Мы прошли по ущелью шагов сто пятьдесят, когда Лехин, а за ним и все остальные обнаружили один очень странный эффект.
– Слушайте… Может, это у меня… галлюцинации уже начались, но я… кое-что слышу, – испуганно заметил Лехин.
– Да? И что же?
– Вот… когда мы шли мимо этих… дубков карликовых, – Лехин обернулся назад и указал на обширную панораму дубовой рощи, обсевшей подножие белоголовой горы, – там еще цикады такие крупные были нарисованы на ветках… Так мне послышалось, что я этих цикад слышу. Это вот их «рцы-цы-цы».
– И мне. Тоже послышалось, – одними губами сказала Таня. – «Цы-цы».
– А теперь слева и справа – водопады. И я… кажется… слышу плеск воды!
Все замерли. Я даже глаза закрыл – чтобы лучше сосредоточиться.
– Да. Журчит, – осклабился Борзунков.
– Так точно!
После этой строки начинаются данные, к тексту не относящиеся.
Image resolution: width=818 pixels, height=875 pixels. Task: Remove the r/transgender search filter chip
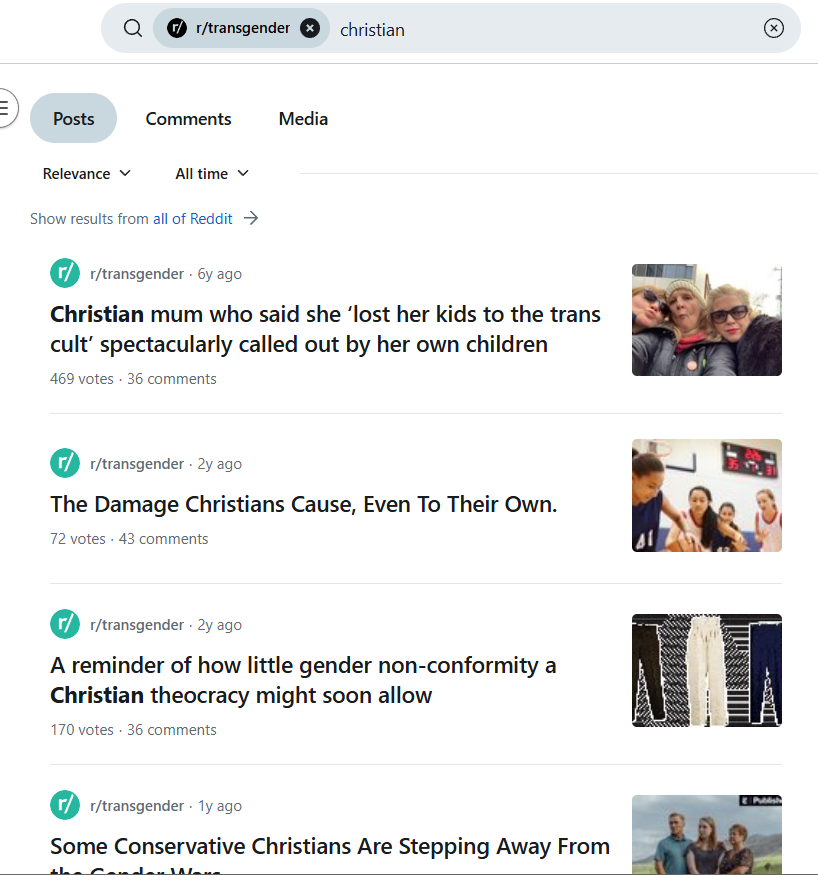pos(310,28)
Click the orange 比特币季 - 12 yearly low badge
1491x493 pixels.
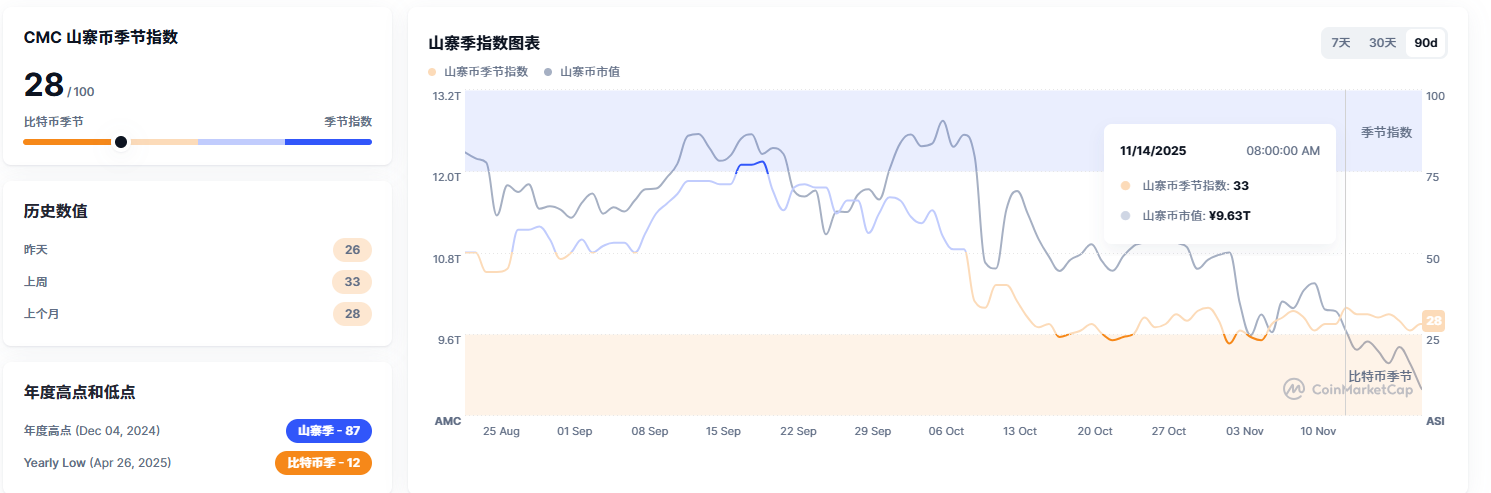(323, 463)
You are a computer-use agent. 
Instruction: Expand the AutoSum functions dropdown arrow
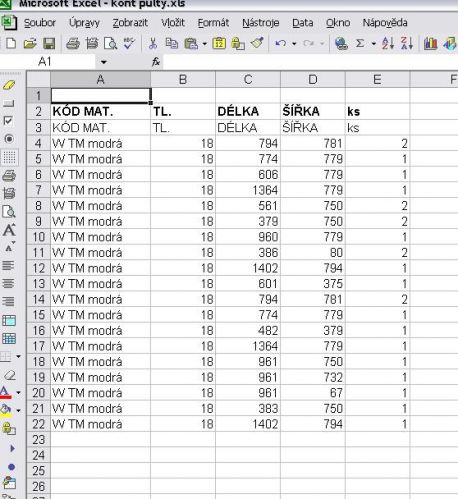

Как в унитазе, – заметил Перемолот. – Только не пойму, где у них динамики.
И, подойдя к пейзажу вплотную, он принялся внимательно осматривать и даже простукивать стены.
– Что-то не видно. Ну да хрен с ним. Какая разница – где.
– Забавно, – усмехнулся Иван Денисович. – Визуальное порождает аудиальное…
– Если поразмыслить, теории это не противоречит. Семантическое пространство едино, а смыслы, заключенные в нем, – универсальны, разнятся лишь способы реализации семантического в материальном, иными словами – каналы и конфигурация сигнала, – заметил Бертольд Терен. – Или, если говорить простым человеческим языком, – он с ехидцей во взгляде покосился на Перемолота, – вначале было слово, то есть логос, то есть объект семантического пространства. А потом уже всё остальное: земля, птички, девушки. Впрочем, нет, это тоже слишком сложно… Тогда так: вначале был прообраз Тани, потом сама Таня, а потом уже был Саша Пушкин, который ее видит, Саша, который ее слышит, Саша, который ее обоняет и осязает. Так вот: легко себе представить такое состояние семантического поля, когда семантическое и его каналы еще не дифференцированы, а находятся в неразрывном и неслиянном единстве. И тогда голос Тани будет порождать как бы не сама Таня, а ее фотография, поскольку ее фотография не дифференцирована от самой Тани… Как-то так.
Саша Пушкин некстати смутился («осязает», «обоняет» – ну дает!) и даже выронил сигарету. Таня, к счастью, моего позора не видела – она возвратилась на десять метров назад, чтобы насладиться шорохом гальки на морском берегу.
– Теперь вам понятно? – с надеждой поинтересовался Терен.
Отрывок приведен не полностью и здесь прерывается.